インドの茶農園から見るゾウとヒトの共存

海外のゾウさん

こんにちは!ゾウブロガー・ぞう氏です。

皆さんが日ごろ飲まれている紅茶は、インドやスリランカが産地のものが多いと思います。
インドの農園では、紅茶の茶畑にゾウが侵入して追い払うのに命がけなこともあるようです。

インドでは、人とゾウのいさかいは珍しくはない。何千年もの間、共生してきたとはいえ、人がゾウに近づき過ぎるのはやはり危険だ。2018年6月29日にインド南部ムンナル近郊の茶畑で撮影された動画を見ると、そのことを再確認できる。
映像提供者によれば、ゾウ使いの男性と小さなゾウが茶畑で作業していると、別の大きなゾウが1頭近づいてきたという。この野生のゾウは、過去にも攻撃的な行動をとったことで住民によく知られる存在だという。

【動画】茶畑でゾウが突進、追い払うのは命がけ

日本で暮らす我々にとってゾウは動物園でしか見ることができないものですが、ゾウが生息する地域の人々にとっては共存は命がけであることが推察されます。
特に農業を営んでいる人々にとって、生計を立てている土地にゾウが侵入すること、またそれを追い払うために時に命懸けでゾウと戦わなければならないことは難しい問題だと思われます。

また、茶農園には排水溝があり、コゾウが落ちてけがをすることもあるそうです。

アッサム州の茶畑は大半が平地にある。水はけをよくするために排水溝を設けることがあるが、この排水溝に幼いゾウが落ちて脚の骨を折ってしまうことがある。そして、こうしたゾウはけがのために、群れからはぐれてしまうことになるのだ。
政府が支援する野生生物保護プログラム 「プロジェクト・エレファント」 のメンバーで、獣医師のクシャル・コンワル・サルマ氏によると、アッサム州では毎年約100頭のゾウが、中毒や感電などの不自然死を遂げているという。そして、そうしたゾウのうち8〜10頭が、茶畑の排水溝への転落が原因だというのだ。
過去20年で、自然保護団体「インド野生生物トラスト」の獣医師は、181頭の子ゾウを治療したが、そのうち42頭が排水溝に関連したけがだった。ボルジュリ村にある同団体のリハビリ施設の主任獣医師、N・V・アシュラフ・クンフヌ氏によると、元の群れに戻すことができたのは、そのうちわずか18頭だった。家族のもとに戻れなかった子ゾウは、人間によって育てられ、リハビリが成功すれば野生に戻される。

認証制度でなくせ 茶畑の排水溝に落ちる子ゾウ

前述のナショナルジオグラフィックの記事によると、ゾウは背中から落下した際に自力で元の体勢に戻れないのだそうです。特にモンスーンの時期に地面がぬかるむと、排水溝に落ちたゾウが泥で窒息死することもあるとのことです。
インド現地ではゾウの救出チームがそういったゾウ達を助けようとしていますが、成功率も生存率もなかなか厳しい現状があります。
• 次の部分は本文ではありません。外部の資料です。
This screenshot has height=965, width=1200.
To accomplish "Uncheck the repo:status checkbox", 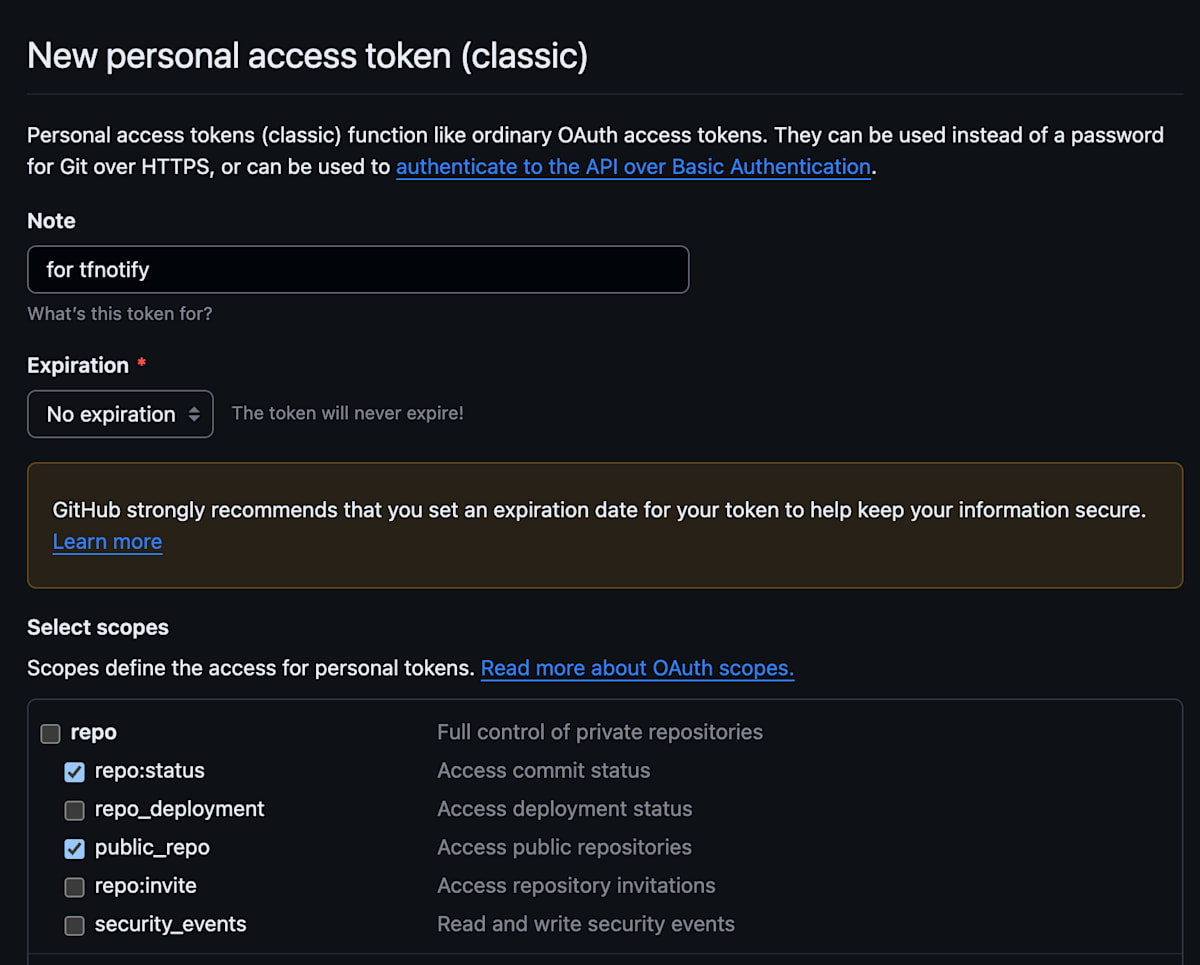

そこで、「エレファント・フレンドリー・ティー」の認証が立ち上がりました。
ゾウにとって危険でない環境で生産された紅茶かどうかを基準に認証が行われています。

 「エレファント・フレンドリー」による認証の基準では、茶畑の排水溝は「幼い個体を含むゾウたちが、水路を安全に渡れるよう角度をつけるか、階段状にしてある」、あるいは、ゾウを傷つけない「格子、暗渠、排水管などを利用した橋がかけられている」必要がある。こうした基準は、農薬や除草剤による中毒、電気柵、有刺鉄線、人間との遭遇など、その他の危険に対しても設けられている。例えば、電線は地下を通すか、ゾウが下を通れるくらい高い位置に設置する必要があり、また農薬は、恒久的な水源から5メートル以内では使用することができない。

認証制度でなくせ 茶畑の排水溝に落ちる子ゾウ

現地インドでも小規模のブランドのみ認証を受けているとのことで、日本にエレファント・フレンドリー認証の紅茶がやってくるのはまだまだ先の話かもしれません。
もし紅茶の生産の背景まで知ることが出来て、その上で「何にお金を使うか」を選ぶことが出来る時代になれば、積極的にエレファント・フレンドリー認証の紅茶を選んでいきたいものです。

一杯の紅茶の向こう側にもゾウがいるということ、そして日本にいるだけではわからないゾウとヒトとの共存について、思いを馳せてみませんか。
いつか、日本で紅茶なり食べ物なりを消費するときにも、まわりまわってゾウによい環境を与えることが出来る世の中になりますように。